Infuriating Cocoa bugs

Every now and again I come up against an infuriating Cocoa bug. Today I’ve just spent a few hours struggling against one in particular. It could be that it’s a bug or it could be "intended behaviour" (sigh). It’s days like these that I don’t like my job…

The problem

I’ve been working on Dock icon stuff for Synergy Advance. You can do a number of things such as animate the Dock icon, show a progress indicator, show cover art, show the cover art as a badge, and so forth. Because the settings are independent of one another you can turn on none, one, or more than one of them at a time. This means that sometimes I have to composite more than one thing into an NSImage.

I was doing this using the lockFocus and unlockFocus methods of NSImage and drawing directly into the image. I have a number of utility methods that perform the compositing which have prototypes like this:

+ (NSImage *)imageWithIcon:(NSImage *)anIcon badge:(NSImage *)aBadge

The idea is that you pass in an icon, a badge, and get back a shiny new icon with a badge on it. Inside the method I make a copy of the icon and do my drawing into that, returning the copy; it would be bad manners, after all, to change the image that was passed as a parameter the method.

This all worked fine but I found that if I performed multiple composites in stages then only the final stage was working. The first thing I suspected was a bug in my own code. After a couple hours of very frustrating trouble shooting (head-scratching, log-statement-peppering, debugging, file-writing, file-reading, visually-inspecting) I was able to confirm that my own code was correct and that Cocoa was discarding the first composite operation and keeping only the second.

The question is, "Why?"

Why might Cocoa do this? I guess my understanding of Cocoa’s NSImage system in general and the lockFocus call in particular is inadequate. Either that, or there’s a bug in there.

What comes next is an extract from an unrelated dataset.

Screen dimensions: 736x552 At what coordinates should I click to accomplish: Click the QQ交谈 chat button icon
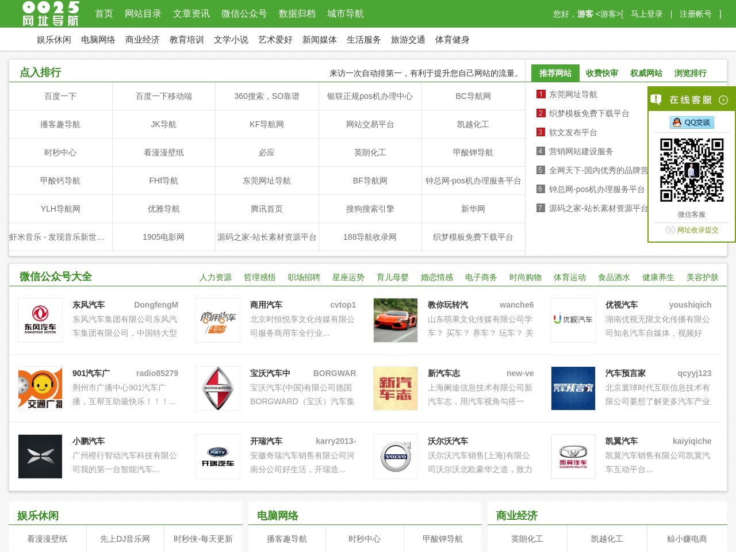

The lockFocus documentation talks about "setting the offscreen window (where the receiver’s representation is cached) as the current window". I took that to mean that you’re drawing into a window somewhere but you’re also permanently altering the "receiver’s representation". If lockFocus isn’t appropriate for permanently altering an NSImage then why is it used so frequently in the Apple sample code?

It would seem that I was interpreting the documentation too liberally; when it talks about the representation being "cached" I think it literally means that you’re only altering the cached copy, not the actual receiver itself.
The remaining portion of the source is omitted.